🔀 LocalRouter

Your private LLM inference hub — local hardware, rented GPUs, or managed APIs. One TUI. One proxy. Zero vendor lock-in.

The main menu — launch endpoints, browse models, run diagnostics, all from your terminal.

Why LocalRouter?

You've got a local GPU, a Vast.ai account, maybe a Together AI key — but juggling three different CLIs, SSH tunnels, and config files is a pain. LocalRouter unifies all of that behind a single interactive TUI and a transparent local proxy (localhost:8888). Your clients never know which backend is active.

pip install localrouter        # or: git clone + pip install -e .
localrouter                    # launch the TUI

That's it. No YAML configs to write, no Docker required for local mode, no separate tunnel scripts to remember.

Features at a Glance

	Feature	What it does
🖥️	Local inference	Run GGUF models on your own hardware — Vulkan, ROCm, CUDA, or CPU via llama.cpp
☁️	Vast.ai rental	One-click GPU rental: pick a tier (4090 → 8×H100) → recipe → geo → launch
⚡	vLLM serving	Tensor-parallel serving for 1T+ MoE models across multi-GPU clusters
🤝	Together AI	Connect 229+ managed models, hot-swap providers mid-session
🔀	Unified proxy	`localhost:8888` routes to whichever provider is active — swap backends, not code
📊	Usage tracking	Per-provider cost logging (JSONL), session totals, rate-limit monitoring
🔍	Batch compare	Send the same prompt to multiple providers, see results & metrics side-by-side
🧙	Launch wizard	Guided flow: GPU tier → model recipe → geo preference → offer → spin up
✏️	Recipe editor	TUI-based editor for recipes, GPU tiers, and docker images — no manual TOML editing
🔧	Deep diagnostics	SSH probes, download speed checks, stall detection & automatic recovery

Quick Start

1. Install

# From PyPI (when published) or from source:
git clone https://github.com/buckster123/LocalRouter.git
cd LocalRouter
pip install -e .

# Now you have the `localrouter` command globally

2. Pick your mode

🖥️ Local mode — no API keys, no cloud, just your GPU

Point recipes at your GGUF models and go:

# Prerequisites: compiled llama.cpp + GGUF models in ~/models/
localrouter                    # TUI → Local → Launch → pick recipe

The TUI auto-discovers:

llama-server binaries from PATH or ~/llama.cpp/build*/bin/
GGUF files in ~/models/ (configurable)
Available backends (Vulkan, ROCm/HIP, CUDA, CPU)

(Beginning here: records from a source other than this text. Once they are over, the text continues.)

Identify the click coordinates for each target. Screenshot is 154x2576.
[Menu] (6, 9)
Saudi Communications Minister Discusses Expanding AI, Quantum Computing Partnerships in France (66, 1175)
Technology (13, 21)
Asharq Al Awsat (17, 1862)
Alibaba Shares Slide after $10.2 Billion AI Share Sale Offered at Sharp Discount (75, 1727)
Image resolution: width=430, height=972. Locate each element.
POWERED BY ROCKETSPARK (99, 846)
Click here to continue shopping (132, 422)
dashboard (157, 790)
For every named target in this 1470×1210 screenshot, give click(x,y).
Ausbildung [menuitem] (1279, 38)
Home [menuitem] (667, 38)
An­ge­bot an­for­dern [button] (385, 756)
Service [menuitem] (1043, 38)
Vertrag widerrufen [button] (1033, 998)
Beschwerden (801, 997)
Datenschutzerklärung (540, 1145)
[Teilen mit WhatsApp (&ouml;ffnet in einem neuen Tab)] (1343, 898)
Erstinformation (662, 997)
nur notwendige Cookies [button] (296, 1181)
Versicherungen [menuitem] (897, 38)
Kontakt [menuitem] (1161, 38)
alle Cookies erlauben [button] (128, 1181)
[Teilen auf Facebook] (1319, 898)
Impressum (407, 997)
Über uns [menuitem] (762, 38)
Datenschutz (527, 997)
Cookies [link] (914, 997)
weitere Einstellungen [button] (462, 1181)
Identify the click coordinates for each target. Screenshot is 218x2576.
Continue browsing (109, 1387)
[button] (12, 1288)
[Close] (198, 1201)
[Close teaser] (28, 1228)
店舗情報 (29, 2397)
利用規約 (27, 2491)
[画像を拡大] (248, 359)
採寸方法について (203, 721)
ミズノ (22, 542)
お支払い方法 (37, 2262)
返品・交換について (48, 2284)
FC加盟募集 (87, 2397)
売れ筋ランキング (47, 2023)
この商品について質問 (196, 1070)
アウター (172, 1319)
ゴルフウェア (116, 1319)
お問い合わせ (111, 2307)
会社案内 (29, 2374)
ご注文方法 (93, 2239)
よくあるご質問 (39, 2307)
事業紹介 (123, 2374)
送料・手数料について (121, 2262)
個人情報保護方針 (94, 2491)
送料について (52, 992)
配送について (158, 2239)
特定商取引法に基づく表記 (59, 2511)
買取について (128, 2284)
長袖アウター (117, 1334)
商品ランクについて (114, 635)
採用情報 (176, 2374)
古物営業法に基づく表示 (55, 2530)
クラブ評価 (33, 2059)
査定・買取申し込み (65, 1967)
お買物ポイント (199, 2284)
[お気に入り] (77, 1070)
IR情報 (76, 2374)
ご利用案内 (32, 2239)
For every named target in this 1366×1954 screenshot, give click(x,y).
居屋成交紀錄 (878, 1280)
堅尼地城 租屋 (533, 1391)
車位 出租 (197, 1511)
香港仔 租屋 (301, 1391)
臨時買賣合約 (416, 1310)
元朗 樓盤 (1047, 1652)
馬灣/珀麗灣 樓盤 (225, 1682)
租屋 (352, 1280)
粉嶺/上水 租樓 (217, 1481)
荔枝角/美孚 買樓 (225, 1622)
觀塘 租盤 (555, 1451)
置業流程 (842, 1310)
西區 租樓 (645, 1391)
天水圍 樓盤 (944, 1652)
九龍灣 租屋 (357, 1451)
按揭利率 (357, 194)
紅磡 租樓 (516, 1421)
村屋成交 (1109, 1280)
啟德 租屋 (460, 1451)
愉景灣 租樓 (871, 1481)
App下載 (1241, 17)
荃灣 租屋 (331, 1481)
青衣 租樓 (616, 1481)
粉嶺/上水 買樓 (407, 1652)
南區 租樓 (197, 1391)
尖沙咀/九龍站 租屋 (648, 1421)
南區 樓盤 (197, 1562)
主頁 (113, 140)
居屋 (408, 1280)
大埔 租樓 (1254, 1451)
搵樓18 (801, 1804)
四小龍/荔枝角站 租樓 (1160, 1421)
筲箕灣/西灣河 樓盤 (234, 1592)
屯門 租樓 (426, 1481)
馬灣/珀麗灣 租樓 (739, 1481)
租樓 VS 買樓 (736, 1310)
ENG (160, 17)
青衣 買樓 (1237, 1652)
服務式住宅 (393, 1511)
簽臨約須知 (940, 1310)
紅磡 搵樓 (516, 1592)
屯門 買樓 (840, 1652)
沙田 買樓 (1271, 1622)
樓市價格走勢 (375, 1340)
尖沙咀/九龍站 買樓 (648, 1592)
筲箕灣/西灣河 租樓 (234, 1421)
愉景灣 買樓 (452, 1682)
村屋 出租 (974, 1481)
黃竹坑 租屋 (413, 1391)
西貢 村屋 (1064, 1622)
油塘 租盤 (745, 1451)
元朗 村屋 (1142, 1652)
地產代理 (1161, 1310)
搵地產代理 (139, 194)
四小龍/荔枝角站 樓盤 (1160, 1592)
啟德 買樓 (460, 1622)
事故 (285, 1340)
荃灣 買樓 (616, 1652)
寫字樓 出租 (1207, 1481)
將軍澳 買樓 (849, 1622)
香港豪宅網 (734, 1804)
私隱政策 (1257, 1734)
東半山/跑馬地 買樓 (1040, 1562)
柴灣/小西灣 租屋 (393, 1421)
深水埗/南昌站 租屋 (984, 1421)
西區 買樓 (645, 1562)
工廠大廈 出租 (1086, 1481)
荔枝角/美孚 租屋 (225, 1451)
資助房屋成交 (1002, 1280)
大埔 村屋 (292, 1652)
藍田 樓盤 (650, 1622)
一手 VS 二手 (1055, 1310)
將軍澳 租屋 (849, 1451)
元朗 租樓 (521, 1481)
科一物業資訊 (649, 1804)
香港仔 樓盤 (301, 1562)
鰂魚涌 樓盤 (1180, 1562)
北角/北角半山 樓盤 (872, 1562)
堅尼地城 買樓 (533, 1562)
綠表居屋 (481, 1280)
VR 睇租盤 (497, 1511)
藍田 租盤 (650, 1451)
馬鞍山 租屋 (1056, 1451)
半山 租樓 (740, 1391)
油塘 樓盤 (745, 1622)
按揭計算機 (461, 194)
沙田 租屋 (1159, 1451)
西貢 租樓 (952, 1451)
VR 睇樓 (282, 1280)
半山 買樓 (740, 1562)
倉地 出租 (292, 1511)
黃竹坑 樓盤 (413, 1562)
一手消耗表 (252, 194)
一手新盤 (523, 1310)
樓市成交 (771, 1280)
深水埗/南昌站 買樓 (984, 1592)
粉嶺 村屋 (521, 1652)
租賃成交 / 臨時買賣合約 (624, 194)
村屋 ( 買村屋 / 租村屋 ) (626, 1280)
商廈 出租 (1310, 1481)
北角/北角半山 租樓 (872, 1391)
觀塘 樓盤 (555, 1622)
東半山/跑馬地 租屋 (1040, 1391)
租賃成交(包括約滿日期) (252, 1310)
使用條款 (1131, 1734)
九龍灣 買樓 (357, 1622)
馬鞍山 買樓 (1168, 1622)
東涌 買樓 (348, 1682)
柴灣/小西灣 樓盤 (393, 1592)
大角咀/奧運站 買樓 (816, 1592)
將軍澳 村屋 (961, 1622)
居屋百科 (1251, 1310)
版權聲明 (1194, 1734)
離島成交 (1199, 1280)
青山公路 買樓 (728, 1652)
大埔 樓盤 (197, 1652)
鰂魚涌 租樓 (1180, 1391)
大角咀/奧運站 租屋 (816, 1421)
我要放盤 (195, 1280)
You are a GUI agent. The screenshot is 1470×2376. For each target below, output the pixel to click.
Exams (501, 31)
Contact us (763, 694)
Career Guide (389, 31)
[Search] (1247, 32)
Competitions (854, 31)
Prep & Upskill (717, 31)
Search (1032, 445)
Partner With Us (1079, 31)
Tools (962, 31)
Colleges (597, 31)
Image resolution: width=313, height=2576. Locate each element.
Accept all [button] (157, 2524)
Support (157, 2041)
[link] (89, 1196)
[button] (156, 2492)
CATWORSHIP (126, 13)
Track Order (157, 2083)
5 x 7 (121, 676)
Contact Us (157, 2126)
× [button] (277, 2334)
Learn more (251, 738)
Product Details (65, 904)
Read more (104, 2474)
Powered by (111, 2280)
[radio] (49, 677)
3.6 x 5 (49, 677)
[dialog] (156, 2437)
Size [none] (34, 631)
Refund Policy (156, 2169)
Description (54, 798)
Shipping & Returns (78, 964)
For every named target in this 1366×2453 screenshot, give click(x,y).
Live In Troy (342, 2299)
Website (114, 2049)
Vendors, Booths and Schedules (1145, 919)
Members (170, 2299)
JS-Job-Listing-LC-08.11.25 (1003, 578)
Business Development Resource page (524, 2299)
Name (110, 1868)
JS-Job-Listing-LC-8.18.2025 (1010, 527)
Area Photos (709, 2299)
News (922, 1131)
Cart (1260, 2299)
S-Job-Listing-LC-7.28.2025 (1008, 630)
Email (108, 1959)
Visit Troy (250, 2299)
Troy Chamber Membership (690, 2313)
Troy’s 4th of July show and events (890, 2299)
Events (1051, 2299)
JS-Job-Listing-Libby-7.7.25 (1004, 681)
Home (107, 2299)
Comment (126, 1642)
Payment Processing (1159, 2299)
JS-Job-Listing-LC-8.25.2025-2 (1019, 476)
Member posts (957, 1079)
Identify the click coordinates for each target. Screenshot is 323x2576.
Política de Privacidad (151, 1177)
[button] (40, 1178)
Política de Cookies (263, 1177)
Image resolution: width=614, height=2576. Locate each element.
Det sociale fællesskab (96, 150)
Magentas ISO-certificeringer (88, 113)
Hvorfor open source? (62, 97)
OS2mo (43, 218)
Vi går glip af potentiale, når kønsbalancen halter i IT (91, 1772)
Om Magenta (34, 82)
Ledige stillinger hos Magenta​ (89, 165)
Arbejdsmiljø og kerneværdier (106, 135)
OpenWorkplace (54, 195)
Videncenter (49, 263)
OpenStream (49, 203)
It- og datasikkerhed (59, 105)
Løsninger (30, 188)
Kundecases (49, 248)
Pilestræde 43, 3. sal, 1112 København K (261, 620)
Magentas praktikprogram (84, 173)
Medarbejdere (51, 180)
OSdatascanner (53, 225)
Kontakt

☁️ Vast.ai GGUF mode — rent a GPU, get an endpoint

pip install vastai              # one-time
vastai set api-key <your-key>   # from console.vast.ai
localrouter                     # TUI → Launch → Vast GGUF

The wizard walks you through: GPU tier → model → geo → offer → launch. Use Watch to follow boot progress, Tunnel to forward locally.

⚡ vLLM mode — tensor-parallel for massive MoE models

For models too large for llama.cpp — like DeepSeek V4 Pro (1.6T params) across 4-8 GPUs:

localrouter                     # TUI → Launch → pick a vLLM recipe

vLLM recipes auto-configure tensor parallelism, FlashInfer attention, FP8 KV cache, and chunked prefill. The launch script detects GPU count and sets everything up.

Pre-configured for DeepSeek V4 Pro and Flash on H100, H200, B200, and A100 clusters.

🤝 Together AI — managed inference, 229+ models

mkdir -p ~/.vastai-gguf
cat > ~/.vastai-gguf/config.toml << 'EOF'
[provider.together]
api_key = "sk-xxxxx"
base_url = "https://api.together.ai/v1"
EOF

The TUI picks it up automatically — browse models, pin your choice, hot-swap.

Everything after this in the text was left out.